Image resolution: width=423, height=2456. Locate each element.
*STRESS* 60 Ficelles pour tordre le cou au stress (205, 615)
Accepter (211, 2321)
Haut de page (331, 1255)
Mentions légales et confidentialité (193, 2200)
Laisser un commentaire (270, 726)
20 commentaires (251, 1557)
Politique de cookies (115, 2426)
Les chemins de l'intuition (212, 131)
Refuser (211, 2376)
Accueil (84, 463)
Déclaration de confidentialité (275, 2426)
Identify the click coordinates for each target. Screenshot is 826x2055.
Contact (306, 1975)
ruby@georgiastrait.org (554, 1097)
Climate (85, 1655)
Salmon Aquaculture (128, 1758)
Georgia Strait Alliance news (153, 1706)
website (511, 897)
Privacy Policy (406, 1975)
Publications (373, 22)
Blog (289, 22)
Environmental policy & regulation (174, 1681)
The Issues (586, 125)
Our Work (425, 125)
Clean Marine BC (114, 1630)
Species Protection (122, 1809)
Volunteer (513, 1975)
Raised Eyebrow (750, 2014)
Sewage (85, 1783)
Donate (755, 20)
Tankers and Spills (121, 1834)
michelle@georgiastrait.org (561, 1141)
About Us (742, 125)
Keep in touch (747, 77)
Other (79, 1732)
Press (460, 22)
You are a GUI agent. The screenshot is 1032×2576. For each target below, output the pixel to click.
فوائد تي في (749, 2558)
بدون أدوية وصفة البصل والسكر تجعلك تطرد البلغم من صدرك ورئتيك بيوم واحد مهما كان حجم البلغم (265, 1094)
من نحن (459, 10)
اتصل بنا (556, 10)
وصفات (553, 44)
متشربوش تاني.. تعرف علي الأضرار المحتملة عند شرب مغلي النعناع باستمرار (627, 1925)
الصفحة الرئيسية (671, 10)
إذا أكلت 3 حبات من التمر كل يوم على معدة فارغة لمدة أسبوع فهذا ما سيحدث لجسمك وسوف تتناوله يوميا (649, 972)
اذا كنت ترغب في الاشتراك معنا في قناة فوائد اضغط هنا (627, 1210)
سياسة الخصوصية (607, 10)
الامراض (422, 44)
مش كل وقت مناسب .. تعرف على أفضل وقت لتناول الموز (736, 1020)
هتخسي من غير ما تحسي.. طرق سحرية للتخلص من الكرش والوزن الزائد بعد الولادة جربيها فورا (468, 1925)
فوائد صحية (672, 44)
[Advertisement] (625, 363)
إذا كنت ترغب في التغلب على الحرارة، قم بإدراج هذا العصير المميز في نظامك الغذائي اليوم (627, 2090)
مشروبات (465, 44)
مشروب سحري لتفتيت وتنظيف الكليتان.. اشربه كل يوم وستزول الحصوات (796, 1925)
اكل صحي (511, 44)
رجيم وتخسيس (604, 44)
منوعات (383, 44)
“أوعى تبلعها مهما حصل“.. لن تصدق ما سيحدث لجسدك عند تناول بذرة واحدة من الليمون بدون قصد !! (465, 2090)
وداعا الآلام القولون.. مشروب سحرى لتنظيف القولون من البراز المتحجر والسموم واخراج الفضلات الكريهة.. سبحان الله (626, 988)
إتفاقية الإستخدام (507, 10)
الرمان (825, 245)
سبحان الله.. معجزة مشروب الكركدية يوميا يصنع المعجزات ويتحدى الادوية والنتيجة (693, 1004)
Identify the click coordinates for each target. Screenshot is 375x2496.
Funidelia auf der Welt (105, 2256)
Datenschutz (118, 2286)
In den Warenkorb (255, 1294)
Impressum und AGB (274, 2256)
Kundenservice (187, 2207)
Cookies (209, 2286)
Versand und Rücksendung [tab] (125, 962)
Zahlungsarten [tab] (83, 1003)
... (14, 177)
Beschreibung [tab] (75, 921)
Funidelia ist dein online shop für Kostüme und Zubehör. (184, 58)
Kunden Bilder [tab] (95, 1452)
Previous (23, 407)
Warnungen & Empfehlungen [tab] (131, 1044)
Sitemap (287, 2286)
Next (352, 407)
------
# The exercise:
Please rewrite the rows from the one with "Clean Marine BC (114, 1630)" up to and including the one with "Press (460, 22)", keeping each row's text unchanged and increasing every coordinate by 79.

# Task response:
Clean Marine BC (193, 1709)
Species Protection (201, 1888)
Volunteer (592, 2054)
Raised Eyebrow (829, 2093)
Sewage (164, 1862)
Donate (834, 99)
Tankers and Spills (200, 1913)
michelle@georgiastrait.org (640, 1220)
About Us (821, 204)
Keep in touch (826, 156)
Other (158, 1811)
Press (539, 101)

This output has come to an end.